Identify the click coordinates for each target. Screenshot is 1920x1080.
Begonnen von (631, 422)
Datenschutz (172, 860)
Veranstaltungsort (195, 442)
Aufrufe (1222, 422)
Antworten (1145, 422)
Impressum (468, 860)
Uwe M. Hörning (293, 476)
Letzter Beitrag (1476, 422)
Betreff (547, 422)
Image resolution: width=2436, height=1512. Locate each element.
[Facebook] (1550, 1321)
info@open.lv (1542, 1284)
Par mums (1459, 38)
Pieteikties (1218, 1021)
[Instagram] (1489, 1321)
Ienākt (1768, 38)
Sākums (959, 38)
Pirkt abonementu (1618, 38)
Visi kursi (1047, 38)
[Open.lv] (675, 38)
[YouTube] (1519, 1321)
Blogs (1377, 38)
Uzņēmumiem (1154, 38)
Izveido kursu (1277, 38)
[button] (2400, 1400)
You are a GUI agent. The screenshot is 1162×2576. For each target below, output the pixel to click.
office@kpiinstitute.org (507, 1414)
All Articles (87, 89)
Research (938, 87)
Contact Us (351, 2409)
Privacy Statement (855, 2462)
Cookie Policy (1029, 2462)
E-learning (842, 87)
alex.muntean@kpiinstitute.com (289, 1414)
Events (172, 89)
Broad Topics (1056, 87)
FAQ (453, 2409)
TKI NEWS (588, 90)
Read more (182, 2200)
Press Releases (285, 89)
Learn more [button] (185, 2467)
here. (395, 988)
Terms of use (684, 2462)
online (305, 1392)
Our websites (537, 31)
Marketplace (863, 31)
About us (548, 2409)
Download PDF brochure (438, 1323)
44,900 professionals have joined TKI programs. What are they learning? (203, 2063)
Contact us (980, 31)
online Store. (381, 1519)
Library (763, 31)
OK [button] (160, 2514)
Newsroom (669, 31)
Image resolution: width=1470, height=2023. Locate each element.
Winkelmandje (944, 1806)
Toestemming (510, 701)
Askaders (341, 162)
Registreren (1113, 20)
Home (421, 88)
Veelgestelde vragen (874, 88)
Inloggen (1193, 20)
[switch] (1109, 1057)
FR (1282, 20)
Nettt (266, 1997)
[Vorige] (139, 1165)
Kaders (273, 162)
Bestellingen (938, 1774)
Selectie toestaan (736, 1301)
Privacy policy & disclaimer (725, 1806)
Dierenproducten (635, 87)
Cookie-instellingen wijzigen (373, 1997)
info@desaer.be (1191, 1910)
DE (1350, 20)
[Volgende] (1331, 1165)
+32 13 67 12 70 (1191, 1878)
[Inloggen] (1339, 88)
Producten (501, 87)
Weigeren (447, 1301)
------------------------------------------------------------
__EXERCISE AIM__. Copy the material from the line with "Blogs (1377, 38)" through the line with "[switch] (1109, 1057)", including the instruction lines, and shift every click coordinate by adding 45 to both of its numbers.

__TASK ANSWER__.
Blogs (1422, 83)
Uzņēmumiem (1199, 83)
Izveido kursu (1322, 83)
[button] (2445, 1445)
You are a GUI agent. The screenshot is 1162×2576. For each target below, output the pixel to click.
office@kpiinstitute.org (552, 1459)
All Articles (132, 134)
Research (983, 132)
Contact Us (396, 2454)
Privacy Statement (900, 2507)
Cookie Policy (1074, 2507)
E-learning (887, 132)
alex.muntean@kpiinstitute.com (334, 1459)
Events (217, 134)
Broad Topics (1101, 132)
FAQ (498, 2454)
TKI NEWS (633, 135)
Read more (227, 2245)
Press Releases (330, 134)
Learn more [button] (230, 2512)
here. (440, 1033)
Terms of use (729, 2507)
online (350, 1437)
Our websites (582, 76)
Marketplace (908, 76)
About us (593, 2454)
Download PDF brochure (483, 1368)
44,900 professionals have joined TKI programs. What are they learning? (248, 2108)
Contact us (1025, 76)
online Store. (426, 1564)
Library (808, 76)
OK [button] (205, 2559)
Newsroom (714, 76)
Image resolution: width=1470, height=2023. Locate each element.
Winkelmandje (989, 1851)
Toestemming (555, 746)
Askaders (386, 207)
Registreren (1158, 65)
Home (466, 133)
Veelgestelde vragen (919, 133)
Inloggen (1238, 65)
[switch] (1154, 1102)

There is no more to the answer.